Surabaya sudah seminggu memberlakukan PSBB untuk menekan angka penyebaran virus corona (COVID-19). Namun sejumlah pengendara motor yang melintas di jalan utama masih melakukan pelanggaran.
- Trias Rohmadoni Alandari
- Senin, 04 Mei 2020 - 17:47 WIB
WowKeren - Surabaya Raya telah memberlakukan Pembatasan Sosial Berskala Besar (PSBB) sejak 28 April hingga 14 hari ke depan yakni sampai 11 Mei 2020 mendatang. Memasuki hari ke-7 PSBB, arus lalu lintas check point Bundaran Waru terpantau lancar meski banyak kendaraan yang masuk ke Surabaya.
"Cukup padat pada hari ketujuh. Sepertinya orang-orang masih beraktivitas. Tapi tidak sepadat hari Senin kemarin," ujar Kabid Pengawasan dan Pengendalian (Wasdal) Dishub Kota Surabaya, Tundjung Iswandaru pada Senin (4/5) seperti dilansir dari DetikNews. "Jadi kesimpulannya pergerakan atau aktivitas di dalam kota masih ada. Rata-rata mereka bawa surat tugas semua untuk bekerja."
Sejauh ini Tundjung mengungkap masih ditemukan pelanggaran yang dilakukan oleh para pemakai jalan saat PSBB. Seperti halnya tidak mengunakan masker hingga kendaraan yang melebihi kapasitas anjuran sebanyak 50 persen.
"Untuk pelanggarannya masih ada.
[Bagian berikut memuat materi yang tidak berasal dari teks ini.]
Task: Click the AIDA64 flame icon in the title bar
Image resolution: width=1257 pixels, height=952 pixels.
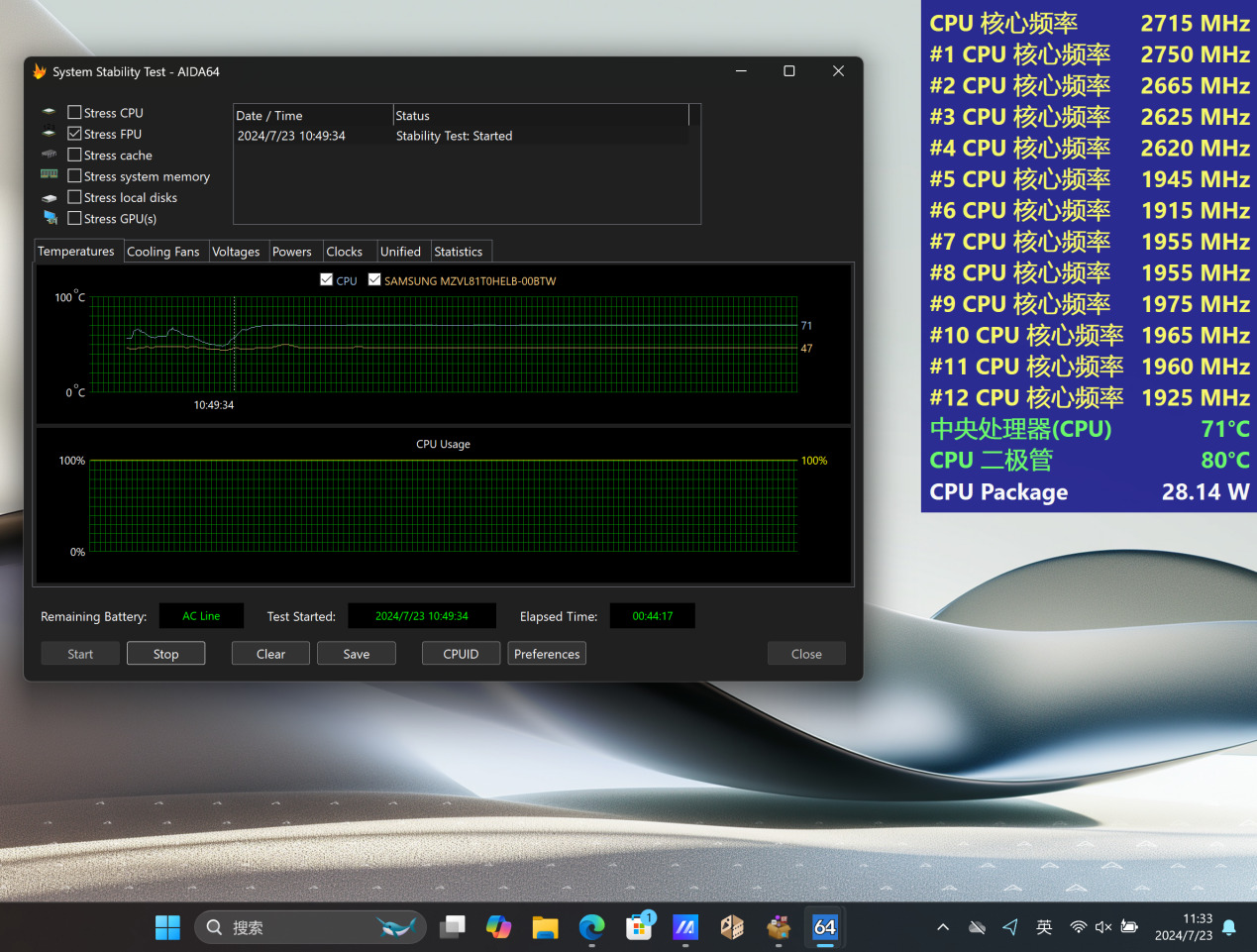Action: [40, 71]
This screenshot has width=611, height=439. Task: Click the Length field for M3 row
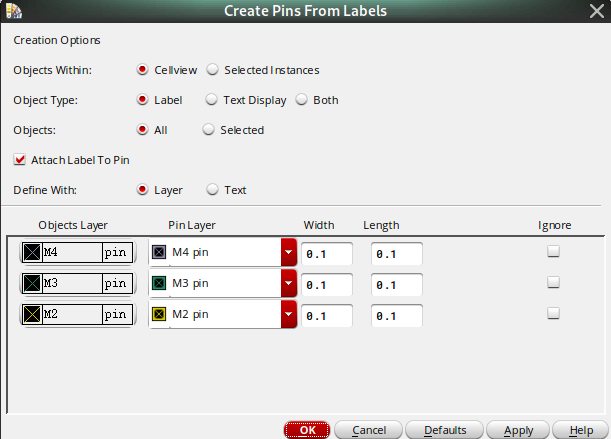click(396, 285)
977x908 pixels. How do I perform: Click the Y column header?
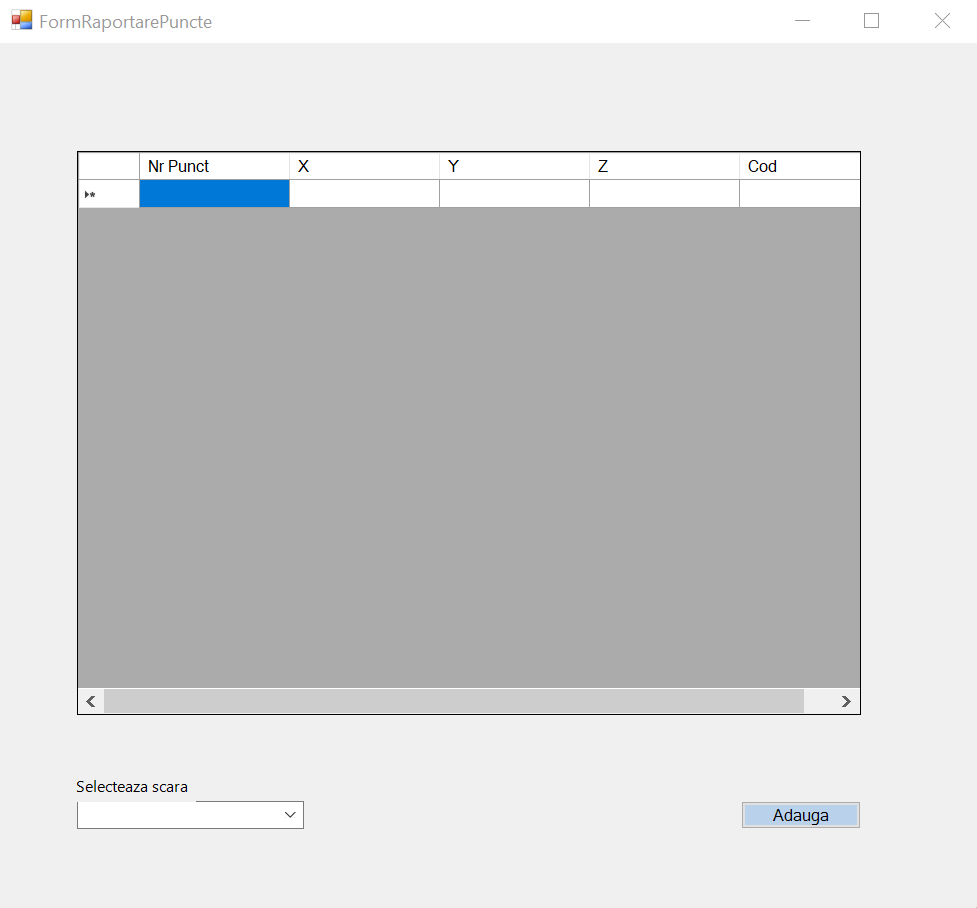pos(514,166)
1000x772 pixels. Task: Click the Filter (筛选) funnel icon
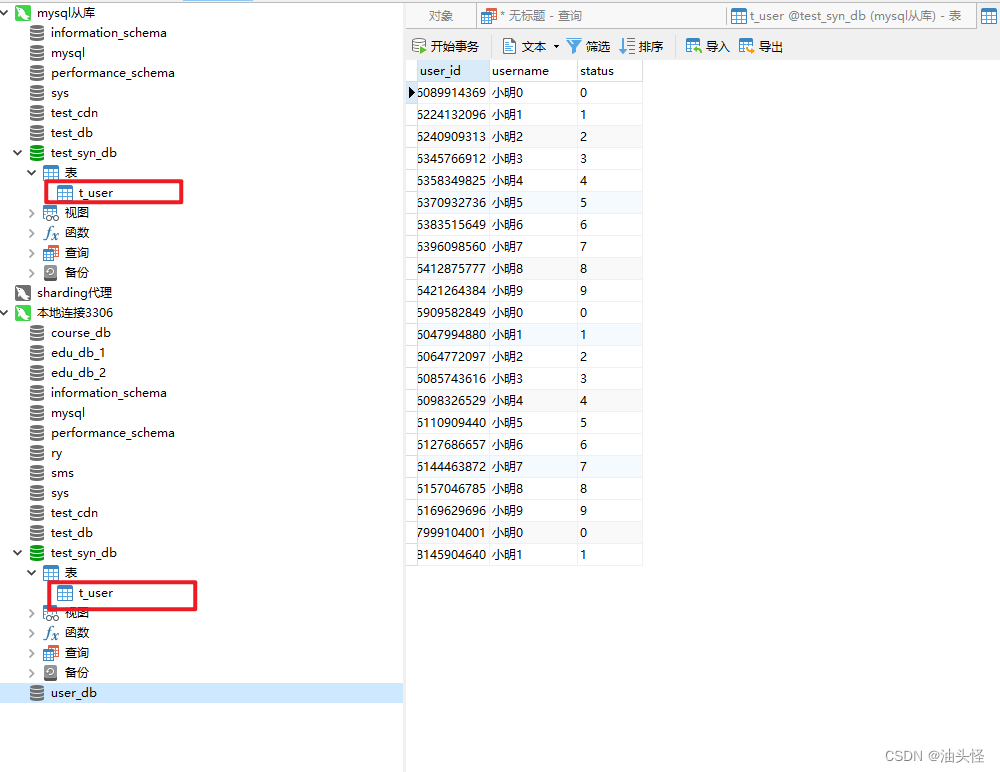[574, 46]
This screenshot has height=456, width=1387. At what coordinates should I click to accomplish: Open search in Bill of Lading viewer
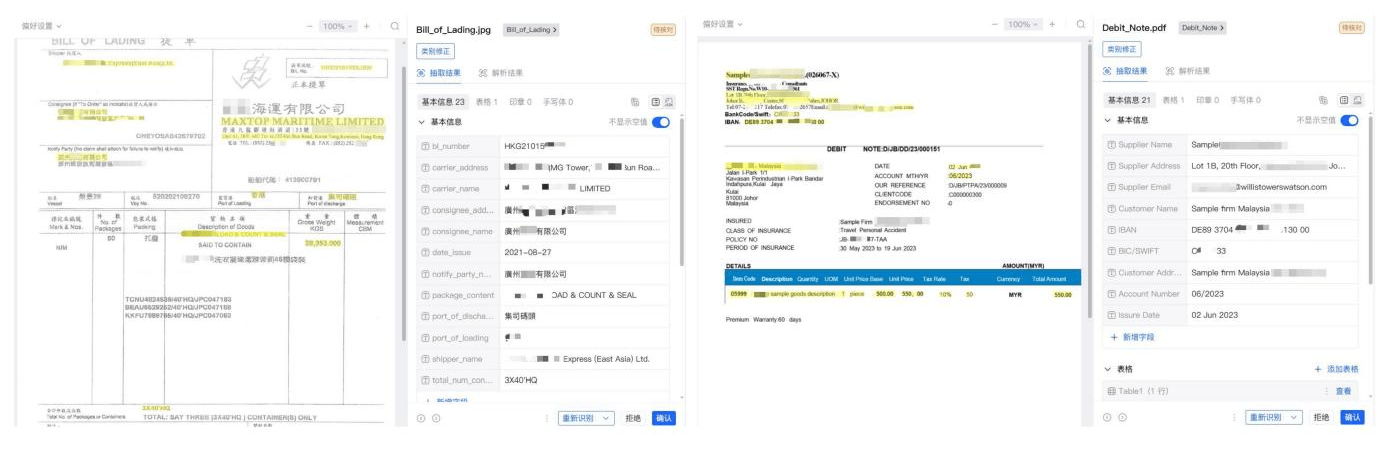[395, 26]
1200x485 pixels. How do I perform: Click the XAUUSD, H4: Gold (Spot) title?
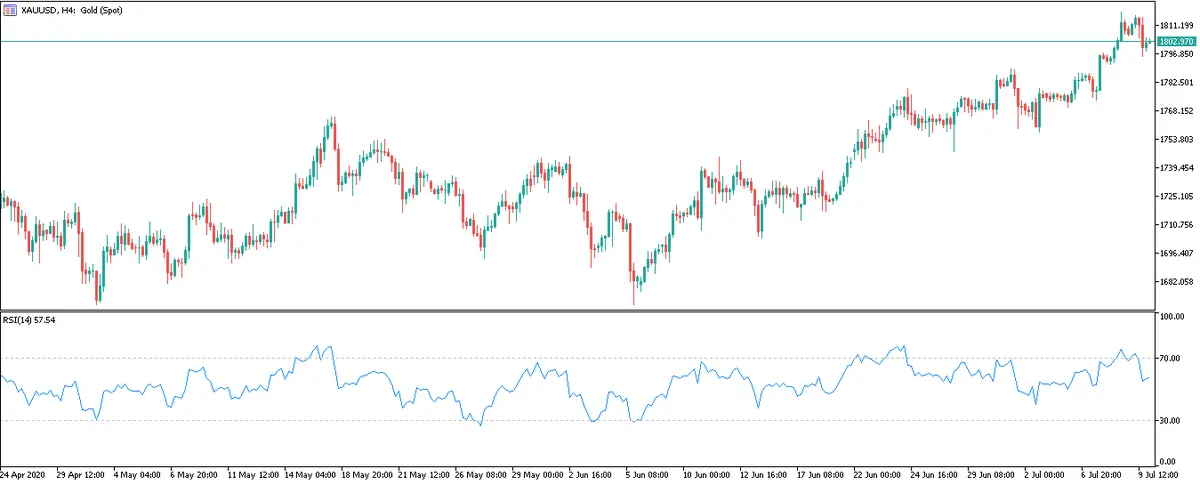click(x=67, y=8)
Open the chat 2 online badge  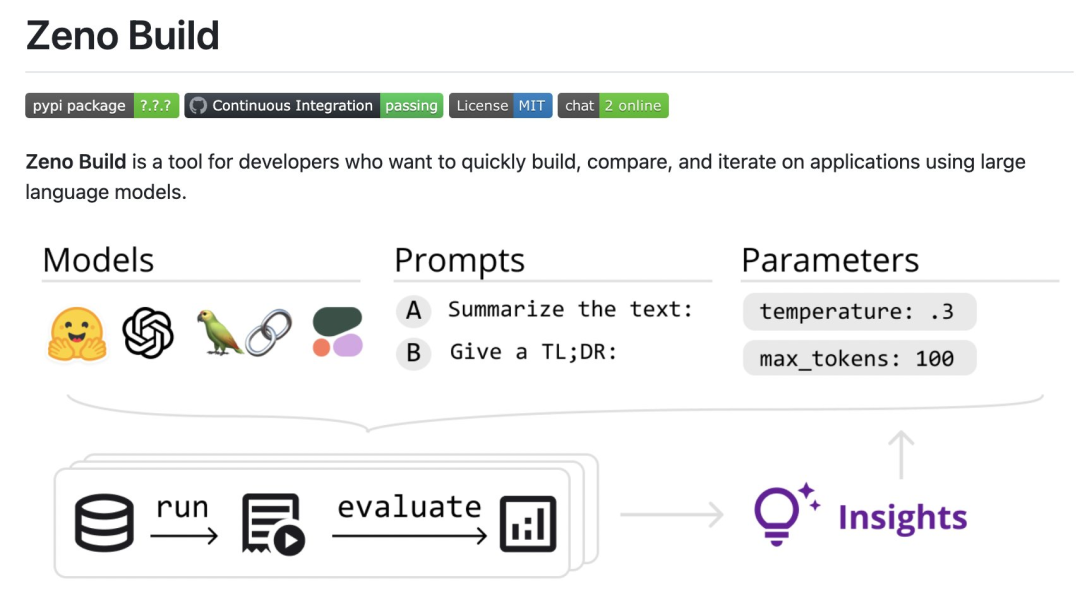click(x=612, y=106)
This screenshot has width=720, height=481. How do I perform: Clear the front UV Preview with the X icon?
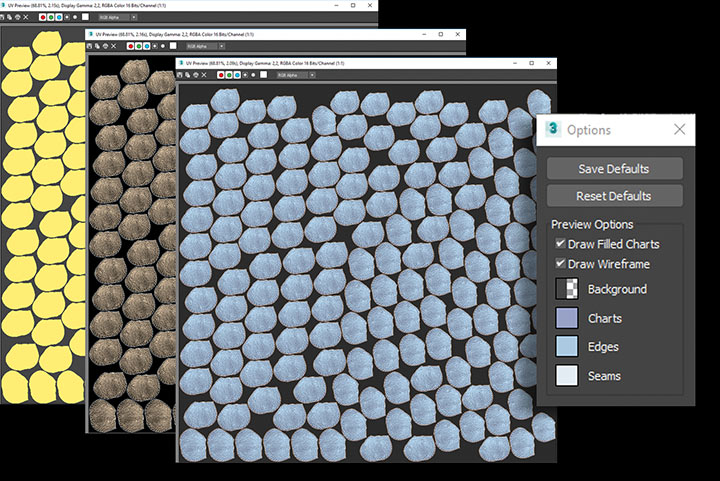206,74
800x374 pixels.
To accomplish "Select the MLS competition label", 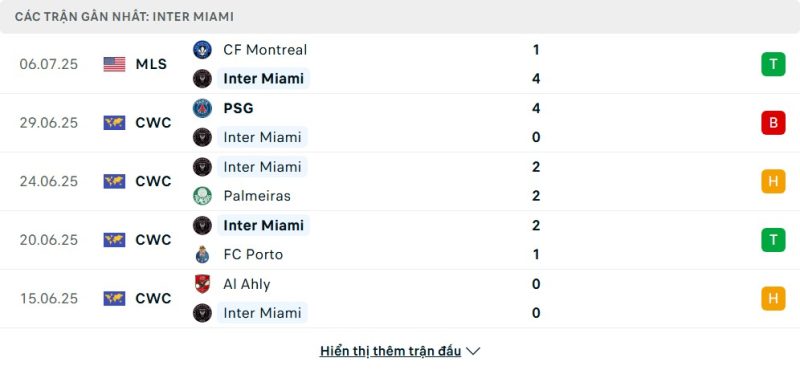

Tapi tidak terlalu banyak. Yang tidak pakai masker sedikit sekali," jelas Tundjung. "Yang sulit terdekteksi adalah tujuannya yang tidak jelas. Karena kita untuk memeriksa semua yang masuk itu akan menimbulkan antrean panjang. Jadi selektif saja, yang kelihat mencurigakan diberhentikan."
Menurut keterangan, petugas Dishub dan polisi terlihat berlari sampai berteriak saat mendapati pengendara motor yang tidak mengenakan masker di jalan. Mereka pun langsung diberhentikan dan diminta untuk menggunakan masker, sedangkan yang tidak punya diputar balikkan. Untuk diketahui saat ini di jlaur Ahmad Yani sudah dipasang otomatis untuk lajur mobil sehingga membuat laju kendaraan menjadi melambat.